In what may be a landmark ruling, the Supreme Court found that a hospital is liable in firing an employee who claims his supervisors had a problem with his military obligations.

In a case that has more twists and turns than a conversation with Charlie Sheen, the Supreme court has ruled that Proctor Hospital in Peoria, Illinois is liable in a case in which they fired an employee, who was in the U.S. Army Reserve, in 2004.

The plaintiff, Vincent E. Staub, claimed that two of his supervisors were hostile to his military obligations, and one allegedly made a false complaint to the hospital's vice president of human resources, who partially relied on that report to terminate his employment in 2004.

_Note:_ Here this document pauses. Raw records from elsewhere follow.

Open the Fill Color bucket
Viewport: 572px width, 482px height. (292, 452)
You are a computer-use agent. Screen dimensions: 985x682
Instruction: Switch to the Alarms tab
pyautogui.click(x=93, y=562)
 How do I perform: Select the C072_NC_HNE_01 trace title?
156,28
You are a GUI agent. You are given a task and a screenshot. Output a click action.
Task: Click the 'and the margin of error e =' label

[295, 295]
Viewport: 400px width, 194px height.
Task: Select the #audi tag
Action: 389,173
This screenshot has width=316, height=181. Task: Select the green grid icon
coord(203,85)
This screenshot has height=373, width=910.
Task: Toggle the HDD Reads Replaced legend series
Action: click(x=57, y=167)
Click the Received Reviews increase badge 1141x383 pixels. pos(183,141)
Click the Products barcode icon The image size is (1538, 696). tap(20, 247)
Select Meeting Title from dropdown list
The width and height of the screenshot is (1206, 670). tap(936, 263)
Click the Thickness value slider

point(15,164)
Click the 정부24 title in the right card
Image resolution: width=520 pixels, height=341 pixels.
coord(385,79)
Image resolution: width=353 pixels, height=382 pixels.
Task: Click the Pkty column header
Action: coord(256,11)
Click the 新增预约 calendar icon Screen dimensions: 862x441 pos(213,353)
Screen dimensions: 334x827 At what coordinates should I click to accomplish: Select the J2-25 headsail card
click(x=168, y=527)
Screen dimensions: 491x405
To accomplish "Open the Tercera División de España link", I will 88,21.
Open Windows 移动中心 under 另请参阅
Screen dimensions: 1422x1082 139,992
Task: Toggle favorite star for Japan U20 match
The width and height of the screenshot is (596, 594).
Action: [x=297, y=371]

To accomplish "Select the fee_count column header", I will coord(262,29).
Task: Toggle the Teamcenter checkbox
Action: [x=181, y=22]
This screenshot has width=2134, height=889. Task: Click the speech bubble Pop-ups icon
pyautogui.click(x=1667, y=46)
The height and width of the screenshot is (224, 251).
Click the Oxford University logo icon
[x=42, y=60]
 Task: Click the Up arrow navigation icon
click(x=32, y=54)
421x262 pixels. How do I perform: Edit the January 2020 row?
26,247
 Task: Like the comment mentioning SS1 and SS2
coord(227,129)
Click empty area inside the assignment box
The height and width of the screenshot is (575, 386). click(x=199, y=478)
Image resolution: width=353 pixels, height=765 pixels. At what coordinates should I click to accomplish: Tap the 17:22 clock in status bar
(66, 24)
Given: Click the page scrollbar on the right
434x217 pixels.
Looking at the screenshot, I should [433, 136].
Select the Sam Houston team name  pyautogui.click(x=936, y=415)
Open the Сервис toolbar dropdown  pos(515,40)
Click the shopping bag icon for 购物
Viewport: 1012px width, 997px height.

Staub sued the hospital under the Uniformed Services Employment and Reemployment Rights Act of 1994 and a jury awarded him $57,640 in damages. But the case was dismissed by the 7th U.S. Circuit Court of Appeals in Chicago, which stated that the case "could not succeed unless the nondecision-maker exercised such ‘singular influence' over the decision-maker that the decision to terminate was the product of ‘blind reliance.'" In the other words, the HR staffer did not base the firing entirely on the supervisor's report.

However, the Supreme Court ruled 8-0 in favor of overturning the 7th Circuit opinion and remanding that the case return to the 7th Circuit with instructions to decide whether to reinstate the jury verdict or to order a new trial.